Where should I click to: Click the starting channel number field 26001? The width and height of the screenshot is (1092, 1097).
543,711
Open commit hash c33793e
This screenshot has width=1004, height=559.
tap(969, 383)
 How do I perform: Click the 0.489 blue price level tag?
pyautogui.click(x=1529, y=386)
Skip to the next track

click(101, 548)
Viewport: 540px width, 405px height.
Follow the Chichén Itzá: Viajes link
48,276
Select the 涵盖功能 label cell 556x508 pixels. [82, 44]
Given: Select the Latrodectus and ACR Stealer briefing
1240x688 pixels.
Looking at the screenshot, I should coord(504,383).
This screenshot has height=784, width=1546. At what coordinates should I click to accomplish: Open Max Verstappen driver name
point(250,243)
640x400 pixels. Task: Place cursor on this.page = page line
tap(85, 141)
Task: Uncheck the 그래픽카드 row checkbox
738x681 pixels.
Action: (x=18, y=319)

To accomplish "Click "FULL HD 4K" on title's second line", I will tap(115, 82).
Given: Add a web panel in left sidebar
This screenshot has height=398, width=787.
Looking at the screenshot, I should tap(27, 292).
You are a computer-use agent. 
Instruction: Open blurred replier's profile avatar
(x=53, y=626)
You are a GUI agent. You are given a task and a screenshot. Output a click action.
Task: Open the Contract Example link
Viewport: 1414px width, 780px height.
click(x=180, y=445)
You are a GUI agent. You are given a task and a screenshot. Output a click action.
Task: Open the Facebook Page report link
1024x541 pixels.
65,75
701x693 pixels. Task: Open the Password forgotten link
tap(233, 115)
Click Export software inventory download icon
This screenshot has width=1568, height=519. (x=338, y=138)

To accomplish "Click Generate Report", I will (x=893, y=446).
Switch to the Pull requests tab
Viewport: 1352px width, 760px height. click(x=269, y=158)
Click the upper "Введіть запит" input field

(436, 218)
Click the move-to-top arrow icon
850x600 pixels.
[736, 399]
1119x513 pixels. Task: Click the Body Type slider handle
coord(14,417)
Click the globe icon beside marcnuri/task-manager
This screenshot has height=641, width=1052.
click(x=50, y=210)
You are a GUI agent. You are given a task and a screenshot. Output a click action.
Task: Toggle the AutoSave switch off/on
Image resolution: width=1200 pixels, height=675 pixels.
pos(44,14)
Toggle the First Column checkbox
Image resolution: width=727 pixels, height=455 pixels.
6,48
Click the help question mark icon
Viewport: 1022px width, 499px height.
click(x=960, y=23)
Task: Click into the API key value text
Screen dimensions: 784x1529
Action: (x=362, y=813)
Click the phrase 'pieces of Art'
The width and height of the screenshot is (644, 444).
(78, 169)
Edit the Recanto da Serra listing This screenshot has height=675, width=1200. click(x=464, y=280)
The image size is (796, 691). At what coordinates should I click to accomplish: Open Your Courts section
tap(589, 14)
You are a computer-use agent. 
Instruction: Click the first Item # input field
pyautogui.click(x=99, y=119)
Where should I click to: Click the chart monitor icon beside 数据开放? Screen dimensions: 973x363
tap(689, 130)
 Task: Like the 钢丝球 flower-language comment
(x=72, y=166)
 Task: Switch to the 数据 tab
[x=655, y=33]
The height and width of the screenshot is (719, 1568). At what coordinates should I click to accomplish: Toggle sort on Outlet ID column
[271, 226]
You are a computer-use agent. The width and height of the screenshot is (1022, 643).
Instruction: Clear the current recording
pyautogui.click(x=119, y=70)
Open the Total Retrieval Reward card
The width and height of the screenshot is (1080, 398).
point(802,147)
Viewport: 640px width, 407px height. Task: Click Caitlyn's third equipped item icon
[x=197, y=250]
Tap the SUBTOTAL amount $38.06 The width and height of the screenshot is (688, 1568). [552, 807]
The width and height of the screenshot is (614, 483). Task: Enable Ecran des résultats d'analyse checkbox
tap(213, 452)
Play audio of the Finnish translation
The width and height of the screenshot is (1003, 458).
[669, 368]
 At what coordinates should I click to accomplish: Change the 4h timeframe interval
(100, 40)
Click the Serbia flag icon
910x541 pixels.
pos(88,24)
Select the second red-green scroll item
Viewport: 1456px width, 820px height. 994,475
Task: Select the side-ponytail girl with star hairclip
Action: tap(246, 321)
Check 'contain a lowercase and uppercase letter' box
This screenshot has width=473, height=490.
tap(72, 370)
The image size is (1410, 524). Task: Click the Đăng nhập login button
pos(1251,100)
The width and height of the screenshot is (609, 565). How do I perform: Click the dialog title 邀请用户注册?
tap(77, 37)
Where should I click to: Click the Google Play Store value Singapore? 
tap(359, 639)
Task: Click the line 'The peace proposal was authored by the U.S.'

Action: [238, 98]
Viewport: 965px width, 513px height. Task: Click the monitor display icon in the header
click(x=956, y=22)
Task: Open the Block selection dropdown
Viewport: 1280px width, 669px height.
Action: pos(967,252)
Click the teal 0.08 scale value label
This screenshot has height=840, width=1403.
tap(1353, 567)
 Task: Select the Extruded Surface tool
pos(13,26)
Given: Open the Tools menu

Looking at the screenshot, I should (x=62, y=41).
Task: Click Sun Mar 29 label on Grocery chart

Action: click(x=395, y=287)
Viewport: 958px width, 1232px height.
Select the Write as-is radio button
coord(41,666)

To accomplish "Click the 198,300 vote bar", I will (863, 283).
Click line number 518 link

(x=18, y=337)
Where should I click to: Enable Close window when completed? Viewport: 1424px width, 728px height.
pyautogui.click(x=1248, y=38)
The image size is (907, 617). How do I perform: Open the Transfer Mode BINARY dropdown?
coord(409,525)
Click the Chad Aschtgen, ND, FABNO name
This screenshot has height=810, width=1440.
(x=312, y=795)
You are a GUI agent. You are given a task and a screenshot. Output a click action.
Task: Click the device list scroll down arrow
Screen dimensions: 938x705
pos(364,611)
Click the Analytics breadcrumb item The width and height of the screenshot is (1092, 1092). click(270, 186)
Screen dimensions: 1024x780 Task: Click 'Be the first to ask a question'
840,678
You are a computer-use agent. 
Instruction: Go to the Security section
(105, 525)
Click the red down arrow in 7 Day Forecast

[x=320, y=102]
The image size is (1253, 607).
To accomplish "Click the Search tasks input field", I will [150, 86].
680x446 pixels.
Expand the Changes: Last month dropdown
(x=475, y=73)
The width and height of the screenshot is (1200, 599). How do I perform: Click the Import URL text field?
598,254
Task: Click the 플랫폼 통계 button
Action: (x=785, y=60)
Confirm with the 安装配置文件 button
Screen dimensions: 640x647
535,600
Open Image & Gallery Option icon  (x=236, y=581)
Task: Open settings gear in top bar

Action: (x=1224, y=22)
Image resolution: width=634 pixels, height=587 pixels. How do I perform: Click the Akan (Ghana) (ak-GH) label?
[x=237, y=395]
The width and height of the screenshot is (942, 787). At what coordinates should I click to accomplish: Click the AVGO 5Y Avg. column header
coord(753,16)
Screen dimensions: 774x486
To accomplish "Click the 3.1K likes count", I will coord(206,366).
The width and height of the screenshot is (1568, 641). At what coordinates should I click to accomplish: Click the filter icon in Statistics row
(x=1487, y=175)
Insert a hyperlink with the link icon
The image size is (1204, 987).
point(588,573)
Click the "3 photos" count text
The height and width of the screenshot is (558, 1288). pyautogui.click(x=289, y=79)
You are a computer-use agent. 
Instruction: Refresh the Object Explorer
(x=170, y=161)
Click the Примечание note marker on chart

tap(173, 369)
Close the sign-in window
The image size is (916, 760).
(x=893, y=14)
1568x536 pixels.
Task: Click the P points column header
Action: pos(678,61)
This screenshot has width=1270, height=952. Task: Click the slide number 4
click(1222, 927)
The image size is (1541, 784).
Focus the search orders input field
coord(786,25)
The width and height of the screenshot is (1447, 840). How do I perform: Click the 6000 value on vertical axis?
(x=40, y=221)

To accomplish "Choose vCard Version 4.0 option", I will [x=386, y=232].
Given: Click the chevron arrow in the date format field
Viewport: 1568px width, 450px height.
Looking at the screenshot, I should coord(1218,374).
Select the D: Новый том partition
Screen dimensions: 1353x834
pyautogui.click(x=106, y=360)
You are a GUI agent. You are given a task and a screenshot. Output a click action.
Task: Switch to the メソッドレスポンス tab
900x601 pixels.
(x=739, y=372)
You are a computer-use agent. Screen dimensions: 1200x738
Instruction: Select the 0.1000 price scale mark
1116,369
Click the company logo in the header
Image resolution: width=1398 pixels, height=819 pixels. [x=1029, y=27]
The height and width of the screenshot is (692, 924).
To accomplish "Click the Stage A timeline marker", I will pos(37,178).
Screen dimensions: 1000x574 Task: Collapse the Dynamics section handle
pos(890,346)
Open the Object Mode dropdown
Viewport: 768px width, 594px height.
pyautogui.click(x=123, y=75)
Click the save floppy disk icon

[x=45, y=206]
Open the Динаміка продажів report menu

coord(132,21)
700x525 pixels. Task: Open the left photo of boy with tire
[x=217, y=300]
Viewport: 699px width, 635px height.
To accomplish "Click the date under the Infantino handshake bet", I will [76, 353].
....................
TASK DESCRIPTION:
Out of the material above, output word for word the line with "Instruction: Open blurred", the line with "Task: Toggle the AutoSave switch off/on", and all lines between them, with nothing else.

YOUR SOLUTION:
Instruction: Open blurred replier's profile avatar
(x=53, y=626)
You are a GUI agent. You are given a task and a screenshot. Output a click action.
Task: Open the Contract Example link
Viewport: 1414px width, 780px height.
click(x=180, y=445)
You are a GUI agent. You are given a task and a screenshot. Output a click action.
Task: Open the Facebook Page report link
1024x541 pixels.
65,75
701x693 pixels. Task: Open the Password forgotten link
tap(233, 115)
Click Export software inventory download icon
This screenshot has width=1568, height=519. (x=338, y=138)

To accomplish "Click Generate Report", I will (x=893, y=446).
Switch to the Pull requests tab
Viewport: 1352px width, 760px height. click(x=269, y=158)
Click the upper "Введіть запит" input field

(436, 218)
Click the move-to-top arrow icon
850x600 pixels.
[736, 399]
1119x513 pixels. Task: Click the Body Type slider handle
coord(14,417)
Click the globe icon beside marcnuri/task-manager
This screenshot has height=641, width=1052.
click(x=50, y=210)
You are a GUI agent. You are given a task and a screenshot. Output a click action.
Task: Toggle the AutoSave switch off/on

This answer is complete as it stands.